15 Menit Bersama Gus Mus
Tuesday, May 30, 2017
Add Comment
(Laporan Investigasi The Memoriam Kru Majalah Muara)
Rasanya kurang adil jika tidak mengenang perjalan investigasi ini dalam
bentuk narasi panjang. Semua sketsa perjalan yang dilalui kru Majalah Muara akan
menjadi inspirasi tersendiri bagi pembaca, mengutip penulis biografi K. Bisri
Mustafa, sahabat Ahmad Zainal Huda, mensinyalir bahwa sejarah adalah bagian
dari sikap bijaksana untuk melakukan perubahan ke arah yang lebih maju—agar
kesalahan tidak terulang dua kali—justru dengan menulis manusia bisa menggali secara kritis apa yang baik
dari masa lalu (the past). Sebelumnya, kru Majalah Muara (selanjutnya
disebut “kami”) sudah mendapatkan asupin gizi berupa masukan dan
kritikan halus dari K. Muhammad Sholahuddin, M.Hum, sebagai penasehat Pondok
Pesantren Annuqayah daerah Lubangsa,
beliau banyak membimbing kami dalam alur ini lebih tepatnya proses
penerbitan Majalah Muara.
Kami punya hasrat kuat untuk sowan ke Mbah Gus Mus dalam
rangka wawancara, kendatipun wawancara bisa dilakukan melalui apa saja, bisa
lewat telepon, email, WA, atau media sosial lainya. Namun, kami tidak ingin
terjebak pada kubangan hiruk-pikuk pragmarisme teknologi yang menurut kami akan
semakin jauh dari akar tradisi kearifan masyarakat lokal, sebagaimana tema
Majalah kami hari ini, akhirnya dengan beberapa pertimbangan etis kami direstui
oleh K. Muhammad Ali Fikri untuk sowan ke Mbah Gus Mus.

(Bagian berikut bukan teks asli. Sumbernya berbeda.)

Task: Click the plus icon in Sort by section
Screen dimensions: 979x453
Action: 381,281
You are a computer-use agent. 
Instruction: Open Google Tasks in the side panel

Selain wawancara, pada hakikatnya adalah menyambung tali silaturrahim, sebab
kesopanan harus benar-benar dijaga, ini menyangkut etika atau moralitas (muruah
seorang santri). Berhubung kedekatan keluarga besar Annuqayah dengan
pesantren di desa Leteh, Rembang, Jawa Tengah, yang diasuh KH. Musthafa Bisri sangat
erat, maka hubungan itu harus dijaga dengan baik, secara tidak langsung invertigasi
yang dilakukan kami adalah memupuk sekaligus menyambungkan lidah para masyaikh
Annuqayah, agar hubungan emosional dan spritual tetap terawat utuh sepanjang
masa.
Memoriam perjalanan investigasi ini dilakukan
oleh Dewan Redaksi, Jamalul Muttaqin dan
Pimpinan Redaksi Majalah Muara, Misbahul Munir, berlangsung pada malam hari
(20/01/16), pukul 18.55 WIB. Kami diantar naik speda motor Kaza 3267 (speda perjuangan
PPA. Lubangsa) ke Prenduan. Sesampainya, kami naik Bus Patas dari Perenduan ke Surabaya.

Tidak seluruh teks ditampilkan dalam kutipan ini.